**How to complete this task**:
How many lines of the entries hold the string "agent"? Reply with the number alone.

**Saved entries**:
____________
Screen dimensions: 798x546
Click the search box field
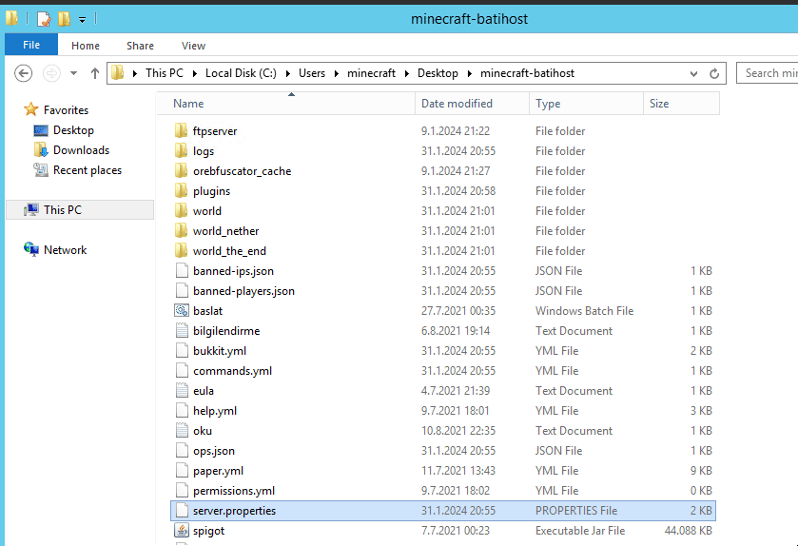769,73
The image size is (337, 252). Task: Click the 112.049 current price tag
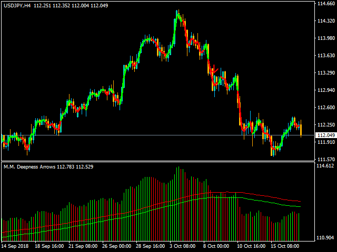(x=325, y=135)
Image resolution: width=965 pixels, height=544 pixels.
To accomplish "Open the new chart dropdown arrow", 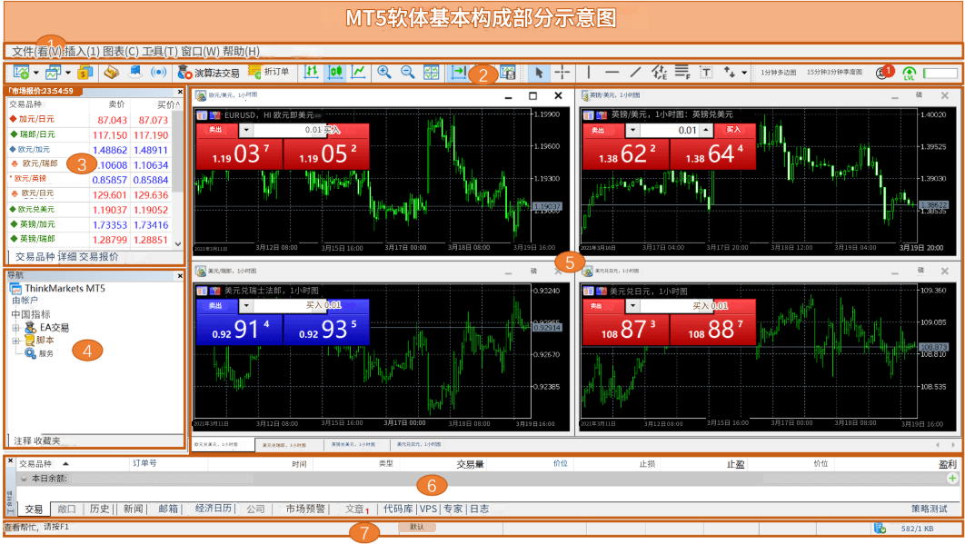I will click(35, 73).
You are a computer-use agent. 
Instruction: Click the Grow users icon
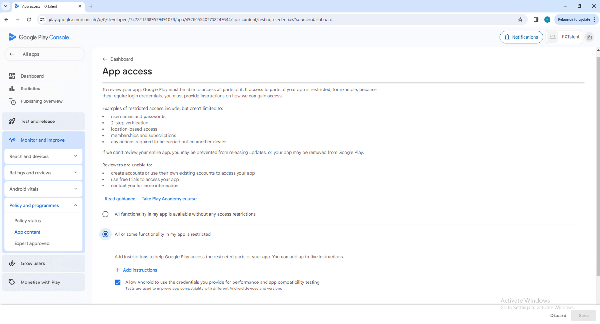[12, 263]
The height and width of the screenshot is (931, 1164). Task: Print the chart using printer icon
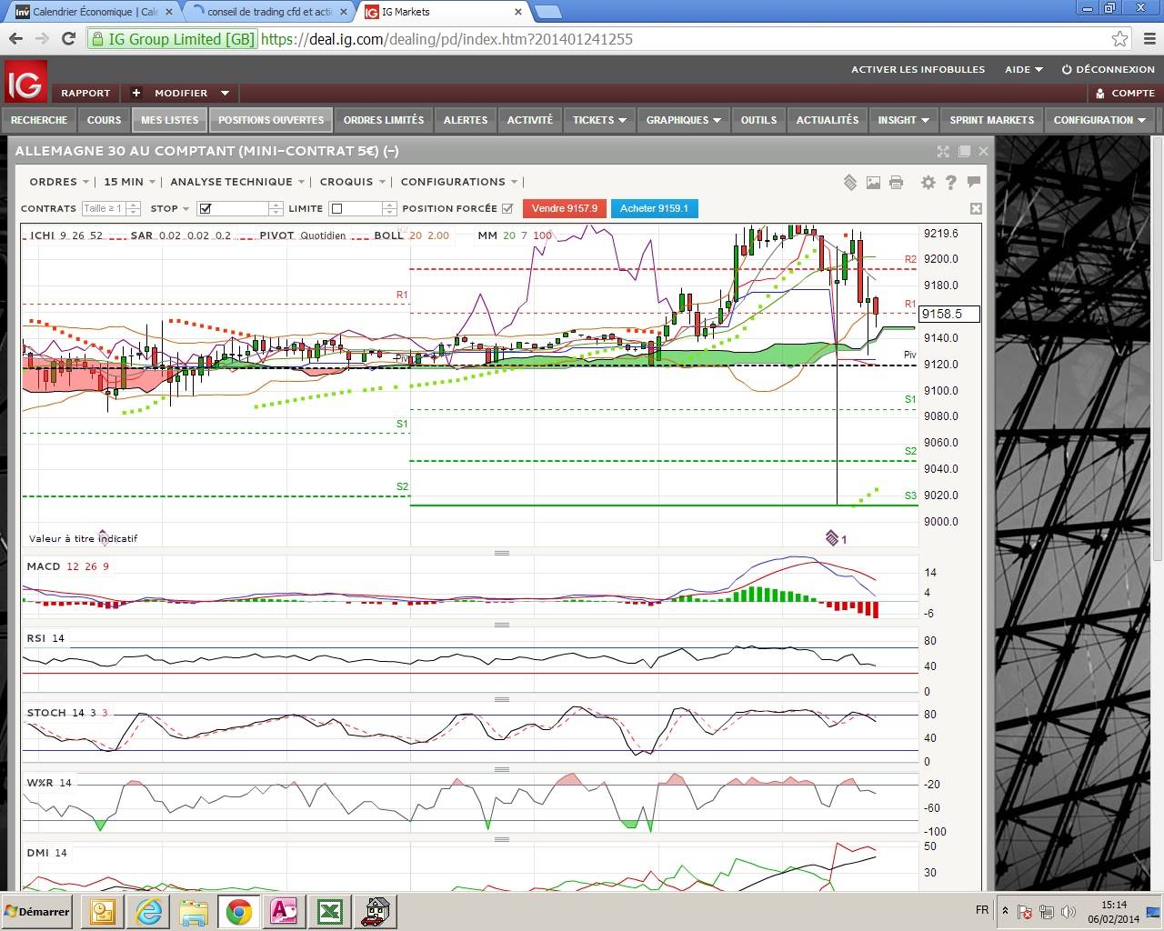click(896, 183)
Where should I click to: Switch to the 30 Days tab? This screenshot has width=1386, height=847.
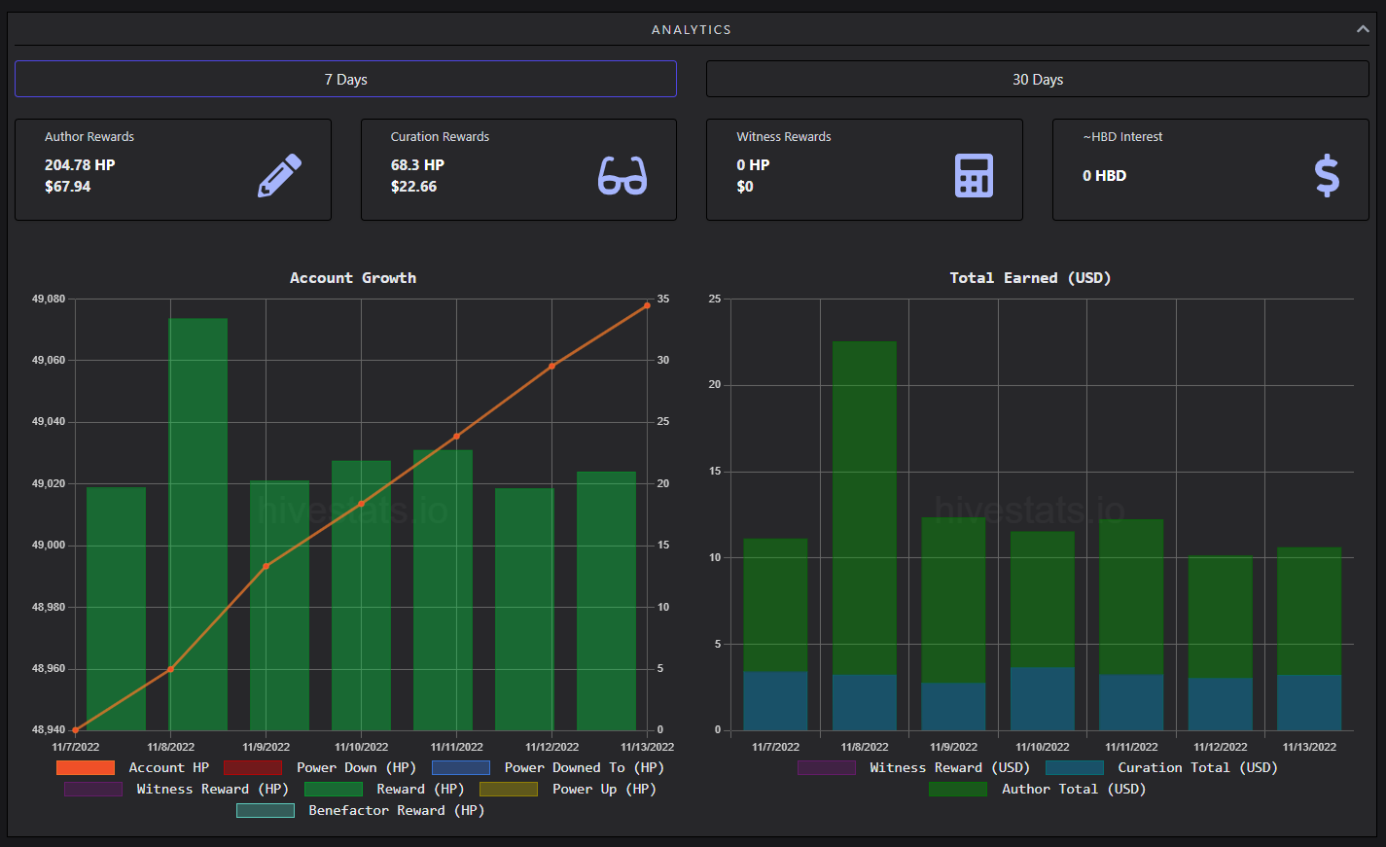[1038, 79]

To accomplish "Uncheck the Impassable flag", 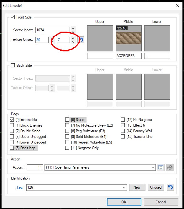I will tap(12, 120).
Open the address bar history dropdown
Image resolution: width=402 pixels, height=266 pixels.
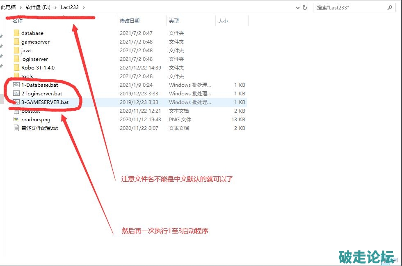(x=298, y=7)
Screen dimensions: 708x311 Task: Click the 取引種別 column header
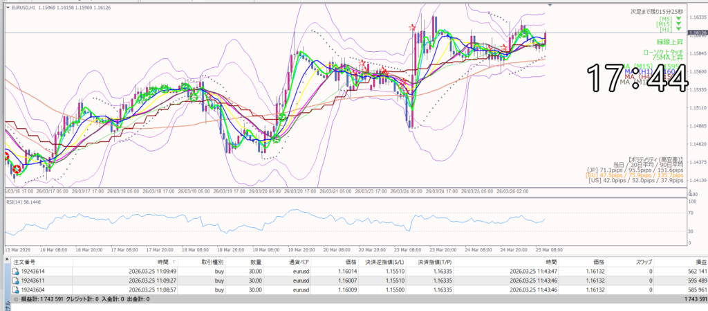(213, 263)
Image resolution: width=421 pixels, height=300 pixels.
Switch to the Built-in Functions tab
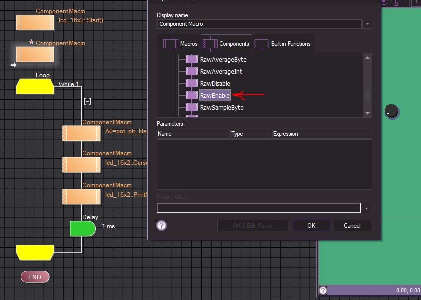[283, 44]
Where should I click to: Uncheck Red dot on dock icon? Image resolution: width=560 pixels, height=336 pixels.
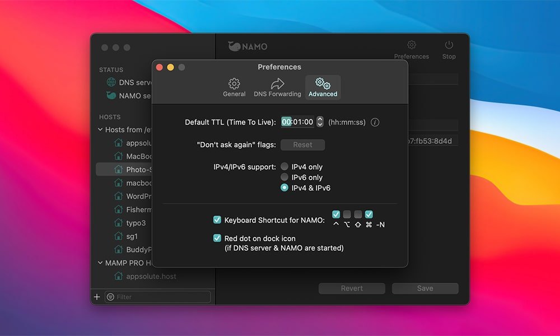tap(217, 239)
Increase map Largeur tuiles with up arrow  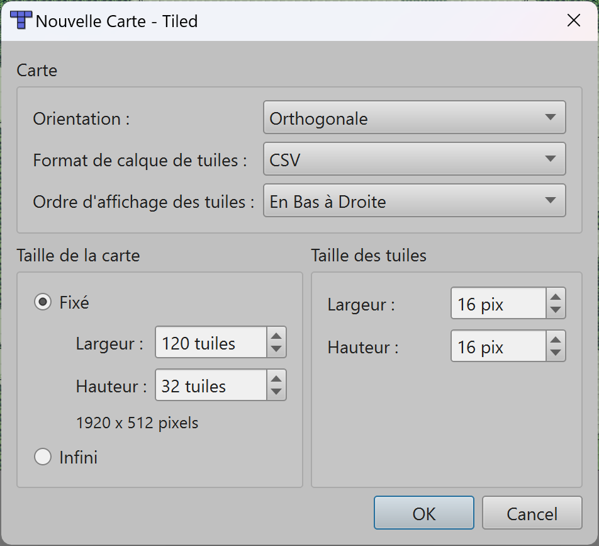coord(276,336)
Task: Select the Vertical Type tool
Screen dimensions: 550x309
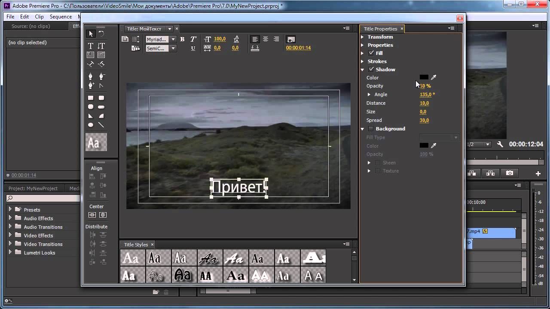Action: [101, 46]
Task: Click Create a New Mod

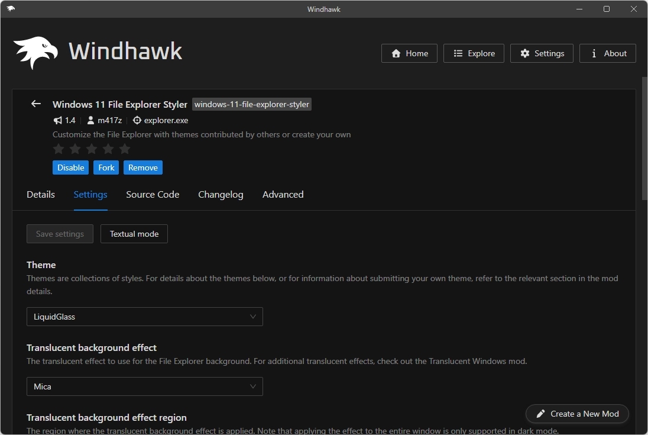Action: (576, 414)

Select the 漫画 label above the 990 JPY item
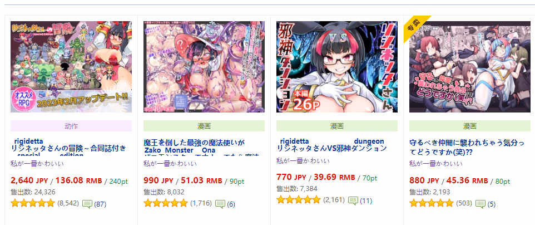click(x=204, y=126)
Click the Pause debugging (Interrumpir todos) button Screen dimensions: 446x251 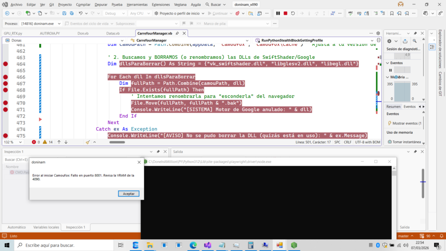click(x=278, y=14)
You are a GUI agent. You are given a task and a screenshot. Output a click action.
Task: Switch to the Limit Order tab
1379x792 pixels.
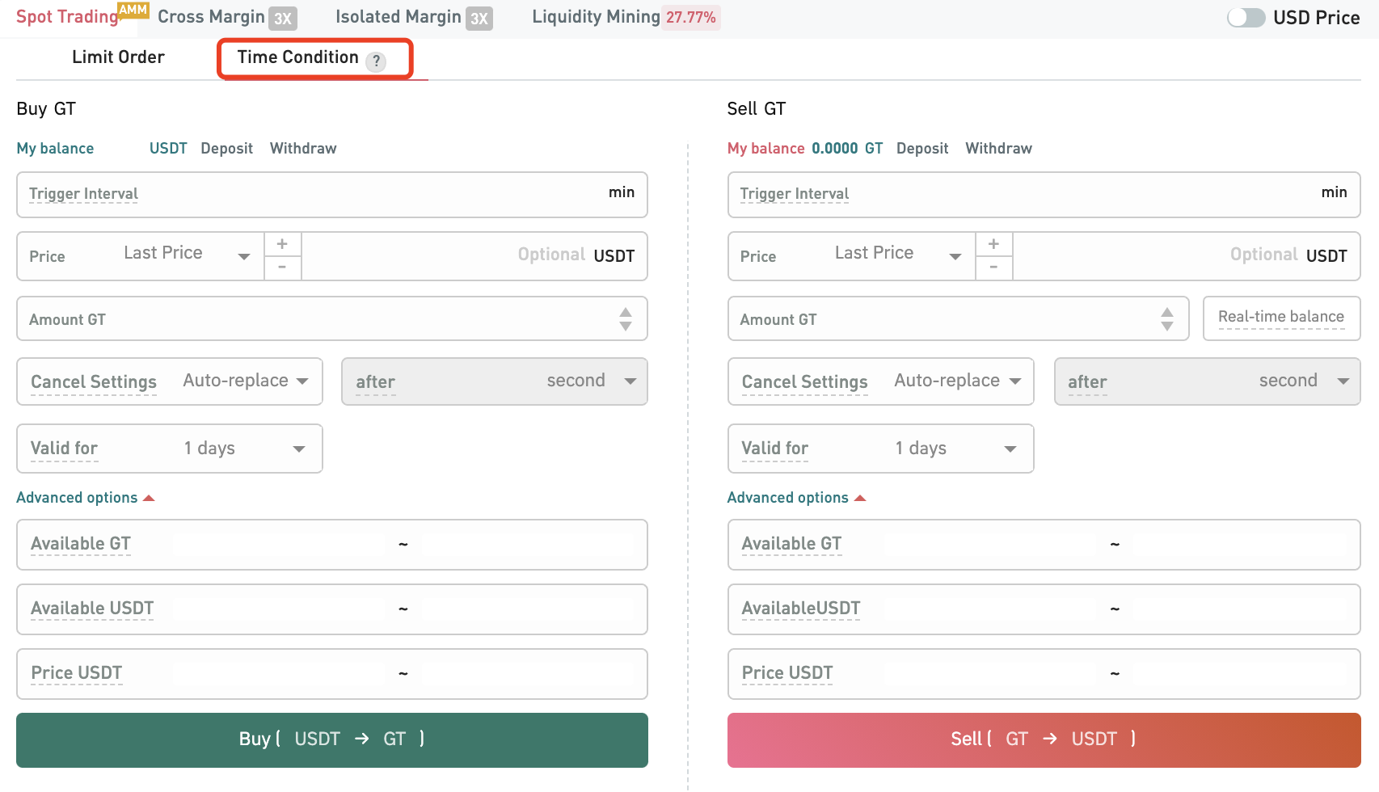(x=118, y=57)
____________
**Exercise answer**:
2